Like Swallow and Previte, Saft has an essentially playful spirit that indulges in occasional moments of melancholy and sober reflection. The integration of this trio, which has already released The New Standard and the wonderful Loneliness Road (the one with Iggy Pop as guest vocalist), is formidable, and all the more so for allowing the impression that the three executants are able to go their own ways on a tune without losing contact with its internal consistency.
You get that on Ode To A Green Frisbee (which is a neat exercise in classicist bathos, the kind of thing 16th century poets used to knock to favourite cats and goldfish to prove their technical chops), but also on the two closing standard themes. Not even Sonny Rollins managed to find the dark heart of Alfie, a character and story with a lot more pain in it than most people seem to recognise.
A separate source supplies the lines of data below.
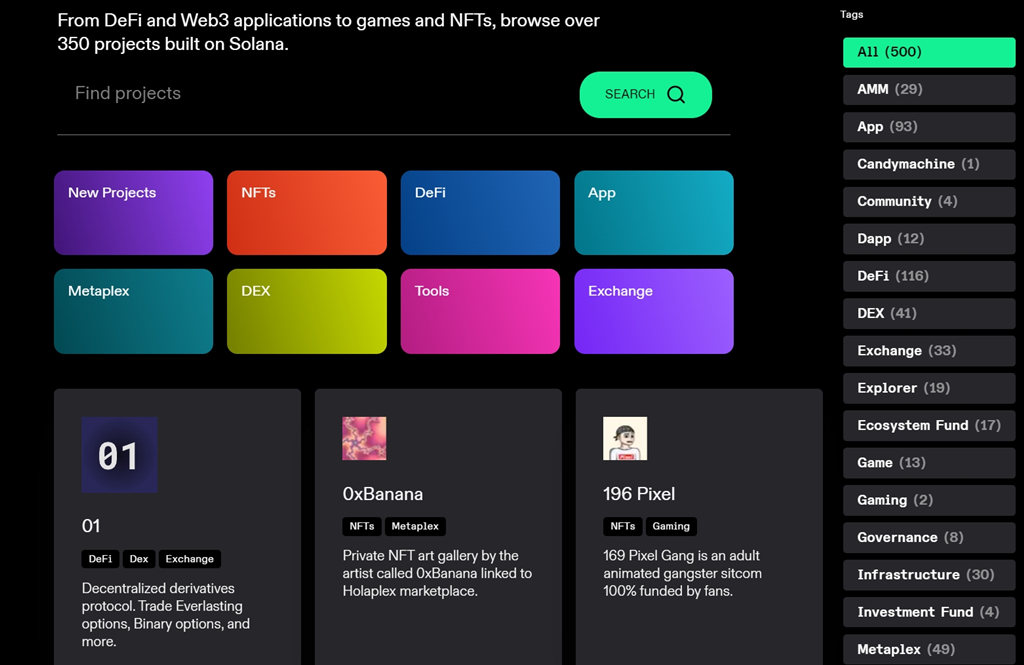The width and height of the screenshot is (1024, 665).
Task: Open the 0xBanana project thumbnail
Action: (364, 439)
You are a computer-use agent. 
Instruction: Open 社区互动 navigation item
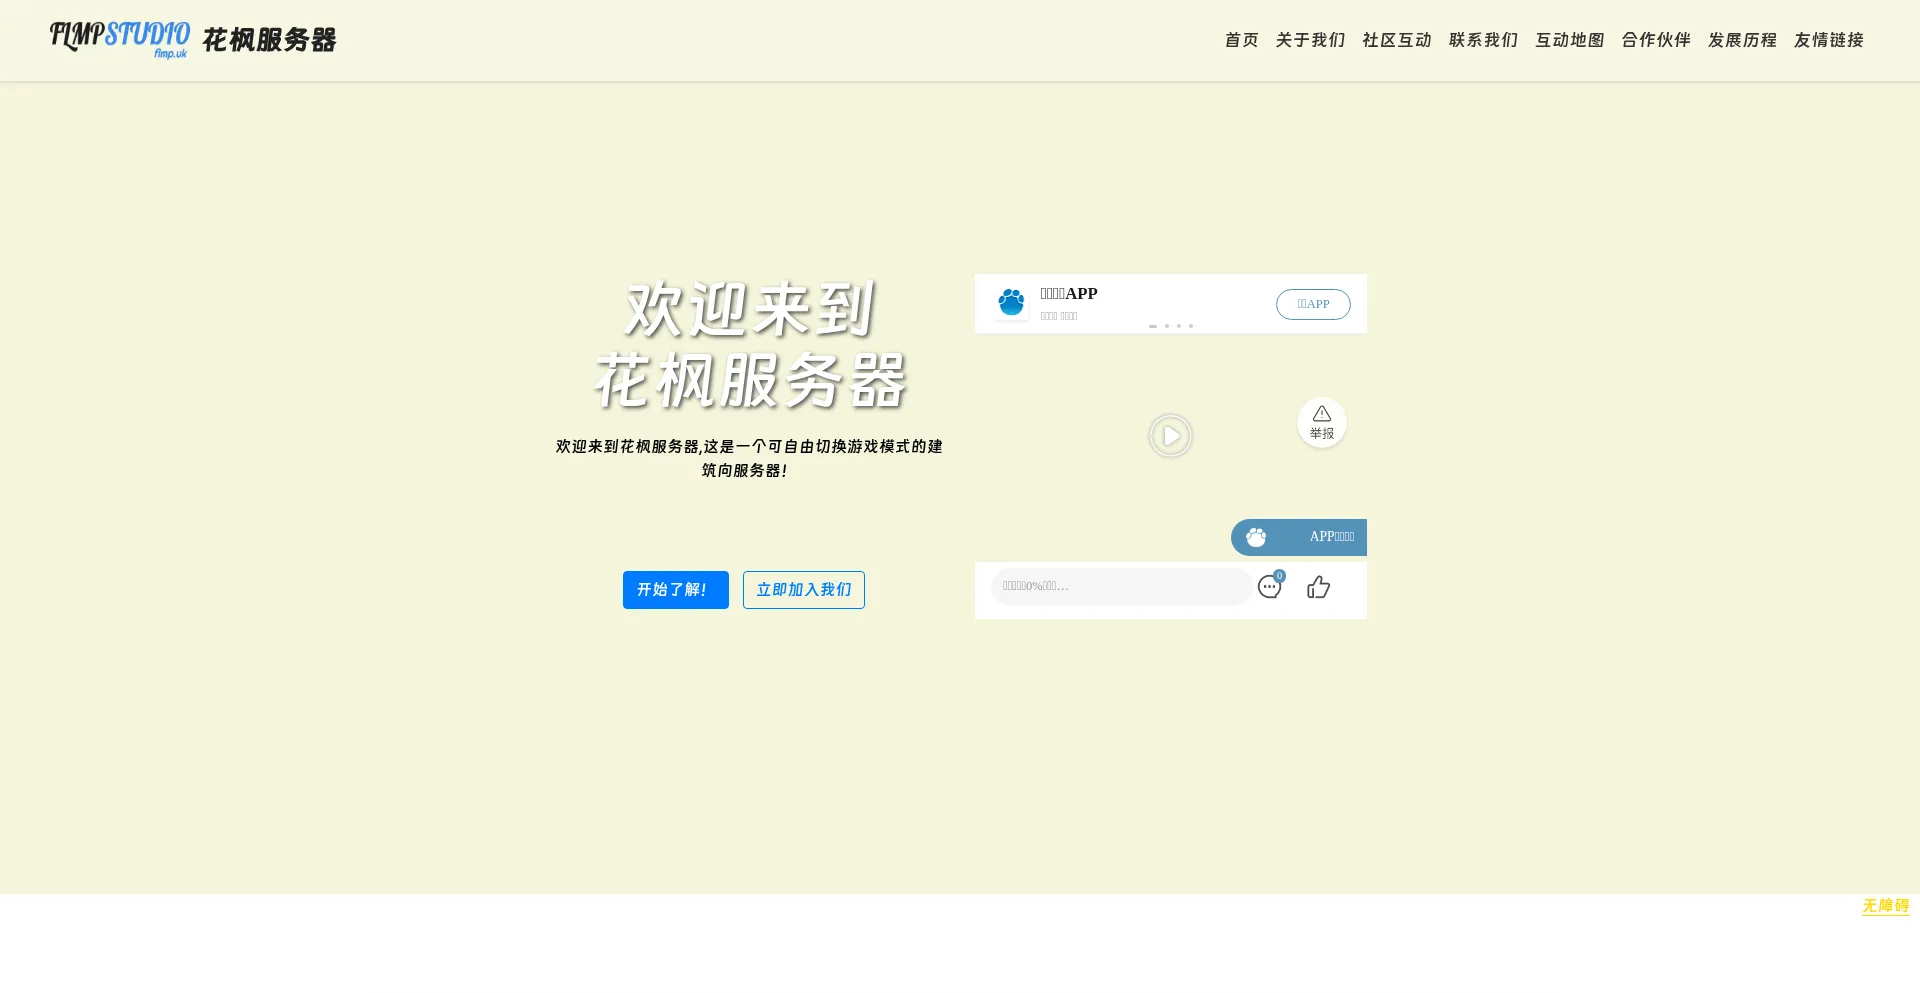pyautogui.click(x=1396, y=40)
And if you’ve read Saft’s recent comments to Jazz Journal, you’ll know that he’s a big fan of Texan roots rockers ZZ Top. To harden up his fan credentials, Saft has taken his title tune here from Billy Gibbons’ earlier group Moving Sidewalks, a psych/blues/Beatles outfit long since eclipsed by ZZT’s stadium-friendly approach. Saft captures the inwardness and reflection of the tune just perfectly, while Swallow plays some delightful fills and countermelodies.
Previte’s innate musicality comes out with every track. I don’t know if it’s the Whitehall organ that delivers that lovely, mournful mission-hall sound, but it’s an addictive component of You Don’t Know The Life. Favourite track, apart from the title tune and Alfie, has to be Stable Manifold. You need to hear this record.
Re: Person I Knew; Dark Squares; Water From Breath; You Don’t Know The Life; Ode To A Green Frisbee; The Cloak; Stable Manifold; The Break Of The Flat Land; Moonlight In Vermont; Alfie (41.10)
Saft (Hammond org, Whitehall org, Baldwin el hpd); Swallow (elg); Previte (d).